Patients with a high AF burden may benefit from early and aggressive management, such as antiarrhythmic medications. However, the efficacy of pharmacological agents in the treatment of AF in patients with critical illnesses varies. Amiodarone (30.0%–95.2%), beta-blockers (31.8%–92.3%), and calcium channel blockers (30.0%–87.1%) have shown mixed success rates, with risks of hypotension, especially in patients with sepsis. Magnesium (55.2%–77.8%) appears safer, with fewer adverse events, particularly as a first-line agent or adjunct to amiodarone. Nonetheless, these drugs have side effects, and no study has conclusively shown a survival benefit [19]. Previous studies have treated AF as a binary condition, without exploring rhythm control strategies in high-risk groups identified by AF burden reclassification. This study highlights the need to recognize AF as a continuous variable rather than a binary variable. Further research is warranted to assess whether additional treatment in patients with high AF burden and mortality risk improves prognosis.

This study had several limitations. The cohort included only patients with critical illnesses in the ICU; therefore, the findings may not be generalizable to general ward patients.
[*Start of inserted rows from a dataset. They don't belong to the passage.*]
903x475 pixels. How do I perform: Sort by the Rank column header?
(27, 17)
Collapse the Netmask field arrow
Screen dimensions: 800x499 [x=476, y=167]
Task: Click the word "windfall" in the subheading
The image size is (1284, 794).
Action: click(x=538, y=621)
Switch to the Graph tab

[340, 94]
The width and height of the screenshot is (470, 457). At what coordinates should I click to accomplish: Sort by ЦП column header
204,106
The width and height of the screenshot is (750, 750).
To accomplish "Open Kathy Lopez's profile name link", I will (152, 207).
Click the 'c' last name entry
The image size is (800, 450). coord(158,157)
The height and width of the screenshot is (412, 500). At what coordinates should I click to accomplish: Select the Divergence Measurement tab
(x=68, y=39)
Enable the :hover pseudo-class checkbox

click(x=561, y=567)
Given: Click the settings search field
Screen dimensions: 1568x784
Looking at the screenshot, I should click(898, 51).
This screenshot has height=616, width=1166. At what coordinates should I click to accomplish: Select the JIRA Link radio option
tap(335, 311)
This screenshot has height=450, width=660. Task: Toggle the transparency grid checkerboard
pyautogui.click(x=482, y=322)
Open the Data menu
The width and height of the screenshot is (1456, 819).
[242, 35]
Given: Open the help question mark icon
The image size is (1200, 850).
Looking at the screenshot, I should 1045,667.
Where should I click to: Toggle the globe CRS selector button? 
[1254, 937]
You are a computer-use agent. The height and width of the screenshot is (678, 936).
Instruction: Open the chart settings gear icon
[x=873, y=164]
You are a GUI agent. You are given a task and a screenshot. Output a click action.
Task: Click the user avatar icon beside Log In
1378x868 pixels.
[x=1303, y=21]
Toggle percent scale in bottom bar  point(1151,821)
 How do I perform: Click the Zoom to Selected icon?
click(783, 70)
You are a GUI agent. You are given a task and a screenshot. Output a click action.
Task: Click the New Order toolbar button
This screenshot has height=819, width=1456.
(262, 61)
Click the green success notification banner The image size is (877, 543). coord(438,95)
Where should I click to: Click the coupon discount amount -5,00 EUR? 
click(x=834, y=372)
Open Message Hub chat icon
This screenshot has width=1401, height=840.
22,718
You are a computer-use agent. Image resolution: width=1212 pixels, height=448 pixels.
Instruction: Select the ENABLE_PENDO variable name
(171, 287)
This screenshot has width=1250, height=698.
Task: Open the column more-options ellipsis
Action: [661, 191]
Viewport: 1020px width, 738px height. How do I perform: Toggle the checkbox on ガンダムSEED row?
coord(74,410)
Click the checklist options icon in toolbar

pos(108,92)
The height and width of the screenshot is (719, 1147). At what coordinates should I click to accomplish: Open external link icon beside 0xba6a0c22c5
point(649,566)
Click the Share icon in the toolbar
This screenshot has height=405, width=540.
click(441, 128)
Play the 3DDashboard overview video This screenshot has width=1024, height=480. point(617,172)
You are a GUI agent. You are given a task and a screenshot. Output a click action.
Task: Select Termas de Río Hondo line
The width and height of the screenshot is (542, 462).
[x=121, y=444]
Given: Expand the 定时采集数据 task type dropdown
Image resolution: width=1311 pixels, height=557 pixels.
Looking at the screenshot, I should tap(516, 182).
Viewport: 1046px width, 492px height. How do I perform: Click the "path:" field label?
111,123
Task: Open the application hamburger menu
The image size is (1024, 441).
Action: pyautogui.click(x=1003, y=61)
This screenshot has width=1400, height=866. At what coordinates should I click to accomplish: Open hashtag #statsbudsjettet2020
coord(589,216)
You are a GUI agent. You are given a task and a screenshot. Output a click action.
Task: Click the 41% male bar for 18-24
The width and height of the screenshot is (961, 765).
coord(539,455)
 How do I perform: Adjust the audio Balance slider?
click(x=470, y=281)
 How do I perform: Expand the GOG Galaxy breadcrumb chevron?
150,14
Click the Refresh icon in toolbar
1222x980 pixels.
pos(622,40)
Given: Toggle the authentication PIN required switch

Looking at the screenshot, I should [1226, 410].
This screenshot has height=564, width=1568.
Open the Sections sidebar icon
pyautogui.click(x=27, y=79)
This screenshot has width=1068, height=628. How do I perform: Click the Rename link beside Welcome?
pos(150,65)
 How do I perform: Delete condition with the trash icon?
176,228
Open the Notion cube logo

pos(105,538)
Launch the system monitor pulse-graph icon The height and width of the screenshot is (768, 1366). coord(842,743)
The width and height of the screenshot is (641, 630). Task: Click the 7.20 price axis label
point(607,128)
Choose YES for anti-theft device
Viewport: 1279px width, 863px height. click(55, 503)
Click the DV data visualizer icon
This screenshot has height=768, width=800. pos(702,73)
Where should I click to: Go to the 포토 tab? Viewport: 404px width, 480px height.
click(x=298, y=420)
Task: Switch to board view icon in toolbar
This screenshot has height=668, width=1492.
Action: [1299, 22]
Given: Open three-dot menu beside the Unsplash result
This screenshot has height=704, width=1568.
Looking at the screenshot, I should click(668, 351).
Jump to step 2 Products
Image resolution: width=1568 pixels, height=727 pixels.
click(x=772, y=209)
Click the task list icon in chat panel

The AF burden was calculated as the proportion of total ICU stay, limiting the assessment of its real-time implications. Moreover, we could not determine whether the AF burden–guided interventions improved the outcomes. The study also did not identify the specific reason for ICU admission, although ICU type was included. Baseline cardiac history and echocardiographic findings were not available in our dataset and therefore could not be included in the analysis. Future studies should assess whether targeting the AF burden can improve outcomes and whether real-time clinical decisions based on the AF burden offer prognostic benefits.

In conclusion, high AF burden was significantly associated with in-hospital mortality. We present a method to calculate AF burden by analyzing continuous ECG monitoring in the ICU using a deep learning model. The AF burden can be used to provide real-time alerts for clinical deterioration in the ICU and stratify the risk of patients with critical illness and AF.

Methods

Study population

This multicenter case–control study utilized data from the Medical Information Mart for Intensive Care III (MIMIC-III) database (version 2.2) and Yongin Severance Hospital [20,21]. The MIMIC-III database is a publicly available de-identified electronic health record database that encompasses comprehensive clinical information and waveform data of patients admitted to the ICU of the Beth Israel Deaconess Medical Center (BIDMC) in Boston, Massachusetts, between 2001 and 2012. The waveform record contained digitized signals, including ECG, arterial blood pressure, and respiratory signals [22]. The data were randomly collected in an automated manner.

Yongin Severance Hospital, located in Yongin, Republic of Korea, is a 708-bed, university-affiliated hospital. The patients included in this study were admitted to the ICU of this hospital between January 2021 and February 2023. ECG data from the hospital were extracted via the Severance Data Portal, which provided access to single-lead 10-s ECG recordings. These data were collected at a 500-Hz sampling rate using an ECG lead II, with a system capable of real-time monitoring in the ICU. These data were used as an external validation dataset for machine learning models assessing the predictive value of AF burden for in-hospital mortality.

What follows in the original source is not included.